A snapshot of the UK labour market using several key measures.

Britain is in the middle of a pay squeeze that is far deeper than anyone expected. What’s most concerning is that while inflation continues to rise, wage growth is actually weakening and making the household income squeeze even tighter.

The terrible news on pay comes despite another strong jobs performance, with unemployment remaining at its lowest level in over 40 years.

The sharp contrast between our terrible record on pay and strong jobs performance shows that the currency-driven inflation we are experiencing is not feeding through into wage pressures and is simply making us all poorer instead.
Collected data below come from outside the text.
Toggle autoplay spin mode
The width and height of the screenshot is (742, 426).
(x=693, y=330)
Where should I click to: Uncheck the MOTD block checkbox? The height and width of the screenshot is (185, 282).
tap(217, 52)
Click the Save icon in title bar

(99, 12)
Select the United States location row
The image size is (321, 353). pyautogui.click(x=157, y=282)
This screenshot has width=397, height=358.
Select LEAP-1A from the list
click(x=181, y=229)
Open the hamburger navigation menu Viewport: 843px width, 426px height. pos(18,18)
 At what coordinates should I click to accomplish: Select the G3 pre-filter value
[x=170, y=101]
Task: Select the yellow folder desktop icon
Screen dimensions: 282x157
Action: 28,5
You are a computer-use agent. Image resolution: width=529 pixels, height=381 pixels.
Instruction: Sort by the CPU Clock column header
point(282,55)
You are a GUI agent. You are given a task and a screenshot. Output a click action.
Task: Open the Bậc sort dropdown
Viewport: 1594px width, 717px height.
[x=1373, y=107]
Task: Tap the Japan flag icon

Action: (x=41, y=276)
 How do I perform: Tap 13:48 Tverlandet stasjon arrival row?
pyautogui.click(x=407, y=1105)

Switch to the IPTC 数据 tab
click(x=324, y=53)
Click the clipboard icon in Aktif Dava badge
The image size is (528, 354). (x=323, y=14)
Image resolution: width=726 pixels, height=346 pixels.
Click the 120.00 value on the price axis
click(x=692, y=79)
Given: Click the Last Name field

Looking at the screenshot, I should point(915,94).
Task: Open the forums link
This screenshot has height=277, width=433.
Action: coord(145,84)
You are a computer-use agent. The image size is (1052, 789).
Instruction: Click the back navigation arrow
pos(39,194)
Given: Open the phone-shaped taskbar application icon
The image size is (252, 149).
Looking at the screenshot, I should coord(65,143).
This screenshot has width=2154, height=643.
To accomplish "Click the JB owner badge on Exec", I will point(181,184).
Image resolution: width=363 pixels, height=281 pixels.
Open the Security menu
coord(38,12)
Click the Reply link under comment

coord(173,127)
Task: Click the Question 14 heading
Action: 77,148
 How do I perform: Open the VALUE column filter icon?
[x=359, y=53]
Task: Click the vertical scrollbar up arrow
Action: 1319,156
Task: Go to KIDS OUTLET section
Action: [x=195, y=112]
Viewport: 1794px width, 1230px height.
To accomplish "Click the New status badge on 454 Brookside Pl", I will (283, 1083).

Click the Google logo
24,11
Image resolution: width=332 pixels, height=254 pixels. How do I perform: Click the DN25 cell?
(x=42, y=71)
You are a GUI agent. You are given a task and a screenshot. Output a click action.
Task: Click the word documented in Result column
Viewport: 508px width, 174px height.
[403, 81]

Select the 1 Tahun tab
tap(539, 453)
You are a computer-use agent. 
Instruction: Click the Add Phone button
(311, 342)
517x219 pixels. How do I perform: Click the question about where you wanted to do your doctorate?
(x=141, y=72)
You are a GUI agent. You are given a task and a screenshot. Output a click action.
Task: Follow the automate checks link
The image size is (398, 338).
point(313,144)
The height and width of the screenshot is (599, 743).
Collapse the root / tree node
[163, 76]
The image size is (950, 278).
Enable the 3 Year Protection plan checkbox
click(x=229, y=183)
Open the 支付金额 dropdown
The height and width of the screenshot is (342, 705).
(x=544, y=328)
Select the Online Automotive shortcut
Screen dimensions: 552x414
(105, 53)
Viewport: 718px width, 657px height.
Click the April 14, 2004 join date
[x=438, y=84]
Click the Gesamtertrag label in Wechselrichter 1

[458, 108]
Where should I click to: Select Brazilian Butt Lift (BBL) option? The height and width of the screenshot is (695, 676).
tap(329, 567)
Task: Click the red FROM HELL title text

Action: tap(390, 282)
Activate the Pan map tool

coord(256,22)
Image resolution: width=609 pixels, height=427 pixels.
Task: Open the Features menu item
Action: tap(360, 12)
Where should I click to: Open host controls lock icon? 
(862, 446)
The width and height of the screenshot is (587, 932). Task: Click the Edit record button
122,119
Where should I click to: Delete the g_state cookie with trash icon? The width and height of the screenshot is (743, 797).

The pay recovery stalled in 2017, and real wages are currently falling. We have already experienced a lost decade in terms of wage growth, and average wages are still £15 short of their 2008 peak. The Resolution Foundation’s most recent projection is that real wages won’t recover their 2008 level until 2025.

Wages have now been falling in real terms since February 2017, with public sector wages falling by 0.6 per cent over the year to October 2017, and private sector wages falling by 0.3 per cent over the same period.

Northern Ireland is the only nation or region of the UK with a lower employment rate than on the eve of the downturn.

The 16-64 employment rate stands at 75.1%, near its mid-2017 record high. Recent increases in employment have been driven by growth in the number of employees, but it is still the case that over 40 per cent of all employment growth since 2008 has come from self-employment.